The regulations set forth in HIPAA were first instituted because of abuse which occurred with patient’s health information. This information is supposed to remain confidential, and when confidentiality is breeched damage to a person can occur. For instance, an employee might not hire an individual based on health conditions. Another abuse occurs when personal health information is sold simply for marketing purposes. To alleviate the damage and abuses, HIPAA was established on a national level to protect the health rights of individuals.
What are patient rights?
HIPAA provides a set of rights, or privacy protections to patients when it comes to their health information. Patient rights include:
- Being able to obtain and inspect personal health records
- Correct or change errors that may be found in health records
- Be informed of any disclosures of health information
- Restricting certain disclosures
- Receiving communication from covered entities through alternative means
These are the types of rights that are afforded to individuals under HIPAA’s framework. Entities must convey these rights to patients.

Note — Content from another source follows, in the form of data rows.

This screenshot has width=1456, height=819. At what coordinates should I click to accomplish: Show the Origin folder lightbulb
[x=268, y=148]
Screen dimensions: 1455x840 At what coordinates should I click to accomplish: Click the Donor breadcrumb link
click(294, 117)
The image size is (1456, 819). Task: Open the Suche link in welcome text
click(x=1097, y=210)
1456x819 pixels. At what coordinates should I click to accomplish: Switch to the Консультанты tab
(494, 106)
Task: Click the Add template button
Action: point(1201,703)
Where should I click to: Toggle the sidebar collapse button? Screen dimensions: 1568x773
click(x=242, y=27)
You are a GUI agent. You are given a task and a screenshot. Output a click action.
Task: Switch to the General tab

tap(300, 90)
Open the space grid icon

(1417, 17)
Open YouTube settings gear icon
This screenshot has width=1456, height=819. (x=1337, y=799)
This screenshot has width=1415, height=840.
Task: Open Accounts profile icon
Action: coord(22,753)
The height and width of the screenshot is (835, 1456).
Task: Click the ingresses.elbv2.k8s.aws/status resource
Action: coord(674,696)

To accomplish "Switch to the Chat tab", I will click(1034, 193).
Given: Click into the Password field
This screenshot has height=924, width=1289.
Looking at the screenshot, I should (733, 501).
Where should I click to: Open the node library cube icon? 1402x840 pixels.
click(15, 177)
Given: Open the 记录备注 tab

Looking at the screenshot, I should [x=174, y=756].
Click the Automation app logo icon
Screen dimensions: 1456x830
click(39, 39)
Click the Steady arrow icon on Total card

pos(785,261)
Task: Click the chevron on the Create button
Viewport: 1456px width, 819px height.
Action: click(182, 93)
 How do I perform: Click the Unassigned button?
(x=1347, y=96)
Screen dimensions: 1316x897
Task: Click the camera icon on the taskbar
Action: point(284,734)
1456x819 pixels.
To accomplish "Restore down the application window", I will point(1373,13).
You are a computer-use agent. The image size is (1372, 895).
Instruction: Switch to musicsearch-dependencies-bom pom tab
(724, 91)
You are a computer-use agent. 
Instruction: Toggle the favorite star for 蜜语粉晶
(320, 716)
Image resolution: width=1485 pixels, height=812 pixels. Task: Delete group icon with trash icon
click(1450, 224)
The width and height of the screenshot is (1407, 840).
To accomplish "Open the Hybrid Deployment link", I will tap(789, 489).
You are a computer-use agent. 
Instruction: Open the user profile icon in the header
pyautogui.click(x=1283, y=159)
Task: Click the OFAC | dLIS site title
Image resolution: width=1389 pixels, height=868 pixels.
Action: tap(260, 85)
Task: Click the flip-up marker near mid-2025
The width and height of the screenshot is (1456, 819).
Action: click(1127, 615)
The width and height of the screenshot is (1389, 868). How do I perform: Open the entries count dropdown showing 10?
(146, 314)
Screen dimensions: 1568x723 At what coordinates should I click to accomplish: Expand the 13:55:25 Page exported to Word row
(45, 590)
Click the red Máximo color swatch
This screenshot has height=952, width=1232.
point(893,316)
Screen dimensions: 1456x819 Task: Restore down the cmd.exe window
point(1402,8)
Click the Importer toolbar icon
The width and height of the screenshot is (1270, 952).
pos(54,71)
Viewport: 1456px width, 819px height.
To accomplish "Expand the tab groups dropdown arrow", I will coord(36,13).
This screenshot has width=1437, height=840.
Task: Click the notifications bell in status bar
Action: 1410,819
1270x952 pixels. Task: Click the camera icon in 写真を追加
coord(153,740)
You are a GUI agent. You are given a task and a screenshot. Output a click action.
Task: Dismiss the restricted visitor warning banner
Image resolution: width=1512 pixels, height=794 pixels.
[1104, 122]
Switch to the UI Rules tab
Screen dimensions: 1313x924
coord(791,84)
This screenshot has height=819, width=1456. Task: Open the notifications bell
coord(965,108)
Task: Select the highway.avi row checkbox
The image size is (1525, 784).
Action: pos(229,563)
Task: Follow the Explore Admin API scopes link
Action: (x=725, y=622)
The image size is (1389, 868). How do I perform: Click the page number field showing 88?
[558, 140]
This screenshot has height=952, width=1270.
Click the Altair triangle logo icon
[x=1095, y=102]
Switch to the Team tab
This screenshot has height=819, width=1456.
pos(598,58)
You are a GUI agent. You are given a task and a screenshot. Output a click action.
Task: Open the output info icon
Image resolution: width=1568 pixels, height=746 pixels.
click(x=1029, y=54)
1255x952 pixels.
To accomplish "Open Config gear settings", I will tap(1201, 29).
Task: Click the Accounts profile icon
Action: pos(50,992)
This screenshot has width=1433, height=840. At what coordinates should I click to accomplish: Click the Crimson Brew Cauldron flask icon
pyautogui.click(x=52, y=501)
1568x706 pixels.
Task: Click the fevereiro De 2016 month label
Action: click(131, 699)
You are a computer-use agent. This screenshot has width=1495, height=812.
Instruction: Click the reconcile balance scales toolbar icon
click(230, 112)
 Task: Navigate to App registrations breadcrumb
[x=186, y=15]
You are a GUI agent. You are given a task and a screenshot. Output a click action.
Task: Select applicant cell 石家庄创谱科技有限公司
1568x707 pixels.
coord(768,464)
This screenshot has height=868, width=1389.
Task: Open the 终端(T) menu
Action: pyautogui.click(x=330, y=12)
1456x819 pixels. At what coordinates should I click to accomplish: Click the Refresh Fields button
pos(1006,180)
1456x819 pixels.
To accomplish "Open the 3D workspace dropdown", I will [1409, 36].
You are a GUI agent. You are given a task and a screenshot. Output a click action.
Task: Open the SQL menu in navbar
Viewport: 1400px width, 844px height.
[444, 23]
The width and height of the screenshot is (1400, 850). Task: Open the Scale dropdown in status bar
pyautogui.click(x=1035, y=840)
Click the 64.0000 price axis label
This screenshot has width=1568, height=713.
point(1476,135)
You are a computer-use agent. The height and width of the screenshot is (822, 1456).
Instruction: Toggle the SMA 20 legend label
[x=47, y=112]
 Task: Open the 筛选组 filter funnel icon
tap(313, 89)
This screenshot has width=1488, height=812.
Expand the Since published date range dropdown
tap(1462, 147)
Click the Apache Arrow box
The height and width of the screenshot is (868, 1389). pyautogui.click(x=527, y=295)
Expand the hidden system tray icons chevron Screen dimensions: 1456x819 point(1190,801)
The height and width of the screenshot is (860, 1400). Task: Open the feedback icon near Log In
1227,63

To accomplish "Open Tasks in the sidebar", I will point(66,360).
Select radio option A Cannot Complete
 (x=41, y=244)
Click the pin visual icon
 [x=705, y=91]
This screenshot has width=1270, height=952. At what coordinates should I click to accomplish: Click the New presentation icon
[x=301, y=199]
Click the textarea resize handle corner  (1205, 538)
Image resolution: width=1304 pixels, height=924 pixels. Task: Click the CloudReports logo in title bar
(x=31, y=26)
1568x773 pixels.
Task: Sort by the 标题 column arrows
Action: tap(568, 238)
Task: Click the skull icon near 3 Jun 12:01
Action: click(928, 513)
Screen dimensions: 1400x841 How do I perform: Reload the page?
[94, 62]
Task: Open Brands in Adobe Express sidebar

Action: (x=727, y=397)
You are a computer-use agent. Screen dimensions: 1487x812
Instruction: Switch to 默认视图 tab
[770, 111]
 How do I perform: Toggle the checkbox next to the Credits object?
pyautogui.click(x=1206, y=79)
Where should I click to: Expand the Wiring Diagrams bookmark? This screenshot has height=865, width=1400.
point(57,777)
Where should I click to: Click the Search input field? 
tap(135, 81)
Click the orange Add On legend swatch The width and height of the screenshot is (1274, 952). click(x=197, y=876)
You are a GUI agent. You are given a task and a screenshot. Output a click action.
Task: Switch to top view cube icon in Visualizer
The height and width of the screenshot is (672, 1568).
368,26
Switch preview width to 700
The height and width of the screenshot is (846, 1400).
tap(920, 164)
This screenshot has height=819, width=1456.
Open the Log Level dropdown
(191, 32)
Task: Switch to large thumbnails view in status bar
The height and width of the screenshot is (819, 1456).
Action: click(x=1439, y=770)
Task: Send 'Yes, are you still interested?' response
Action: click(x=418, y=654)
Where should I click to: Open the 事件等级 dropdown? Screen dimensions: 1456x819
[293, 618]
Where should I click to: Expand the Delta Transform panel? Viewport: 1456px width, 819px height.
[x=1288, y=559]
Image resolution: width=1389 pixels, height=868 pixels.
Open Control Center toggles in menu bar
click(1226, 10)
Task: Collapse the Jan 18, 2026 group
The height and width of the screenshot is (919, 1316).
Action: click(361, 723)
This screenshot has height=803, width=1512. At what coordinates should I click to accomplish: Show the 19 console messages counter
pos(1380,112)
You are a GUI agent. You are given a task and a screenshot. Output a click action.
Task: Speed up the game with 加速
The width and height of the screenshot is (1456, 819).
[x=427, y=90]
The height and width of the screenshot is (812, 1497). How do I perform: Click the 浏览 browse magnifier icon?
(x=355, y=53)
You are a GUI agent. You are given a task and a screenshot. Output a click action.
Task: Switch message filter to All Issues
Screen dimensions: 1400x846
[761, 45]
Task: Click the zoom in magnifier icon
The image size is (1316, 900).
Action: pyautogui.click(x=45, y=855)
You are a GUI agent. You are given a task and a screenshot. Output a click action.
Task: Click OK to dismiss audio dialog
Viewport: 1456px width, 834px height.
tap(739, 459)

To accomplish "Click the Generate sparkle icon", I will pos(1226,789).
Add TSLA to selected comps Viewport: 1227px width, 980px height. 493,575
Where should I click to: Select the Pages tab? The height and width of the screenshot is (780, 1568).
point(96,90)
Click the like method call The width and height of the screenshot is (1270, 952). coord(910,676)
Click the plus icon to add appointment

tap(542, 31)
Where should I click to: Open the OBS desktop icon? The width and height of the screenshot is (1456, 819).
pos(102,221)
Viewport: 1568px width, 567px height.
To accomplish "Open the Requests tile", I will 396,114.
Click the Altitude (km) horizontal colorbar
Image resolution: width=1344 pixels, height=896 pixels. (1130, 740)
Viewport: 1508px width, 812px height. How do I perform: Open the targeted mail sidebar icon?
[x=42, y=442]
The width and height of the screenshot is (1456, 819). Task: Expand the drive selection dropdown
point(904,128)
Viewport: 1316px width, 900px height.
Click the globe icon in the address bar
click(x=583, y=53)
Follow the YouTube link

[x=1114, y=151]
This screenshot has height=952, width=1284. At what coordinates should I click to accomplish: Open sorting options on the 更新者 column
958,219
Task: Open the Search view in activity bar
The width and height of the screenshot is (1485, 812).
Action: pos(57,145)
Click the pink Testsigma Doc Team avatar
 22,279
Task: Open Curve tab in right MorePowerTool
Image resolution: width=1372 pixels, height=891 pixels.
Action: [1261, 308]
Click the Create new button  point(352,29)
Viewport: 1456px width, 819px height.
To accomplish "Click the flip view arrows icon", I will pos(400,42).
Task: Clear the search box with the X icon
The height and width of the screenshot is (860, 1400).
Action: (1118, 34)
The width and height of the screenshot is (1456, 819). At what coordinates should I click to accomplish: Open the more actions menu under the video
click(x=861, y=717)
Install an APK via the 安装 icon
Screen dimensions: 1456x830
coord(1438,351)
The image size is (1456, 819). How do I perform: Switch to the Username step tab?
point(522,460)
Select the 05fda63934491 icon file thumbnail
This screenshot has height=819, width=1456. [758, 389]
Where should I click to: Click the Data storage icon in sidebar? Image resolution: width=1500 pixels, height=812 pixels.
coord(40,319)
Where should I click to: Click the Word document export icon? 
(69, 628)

Fair Notice of Privacy Practices
Patients have the right to receive a “Notice of Privacy Practices” from a covered entity. This is perhaps the most visible part of HIPAA for the average patient. HIPAA requires that privacy notices be given each patient and that they be written in purely understandable language so they are easily understood. Even though each provider can use their own content to explain their practices with regards to privacy, they must have this statement prominently displayed on the notice:
This notice describes how medical information about you may be used and disclosed
And how you can get access to this information.
Please review it carefully.
Other requirements include how disclosures are to be made and how the patient’s health information is used. Anyway in which the entity plans on using health information must be disclosed in the notice. They must also give practical examples such as “we may use or disclose health information to another health care provider or physician who is providing treatment to you.”
A patient must be given the notice of privacy practices the first time they come in contact with an entity, and anytime the policies are changes. The patient must sign in acknowledgement of the receipt of the notice. In many cases, they must also sign a consent form. They must also be given the proper procedures for complaints about privacy practices and be given the opportunity to agree or object to the use of their health information in the ways disclosed.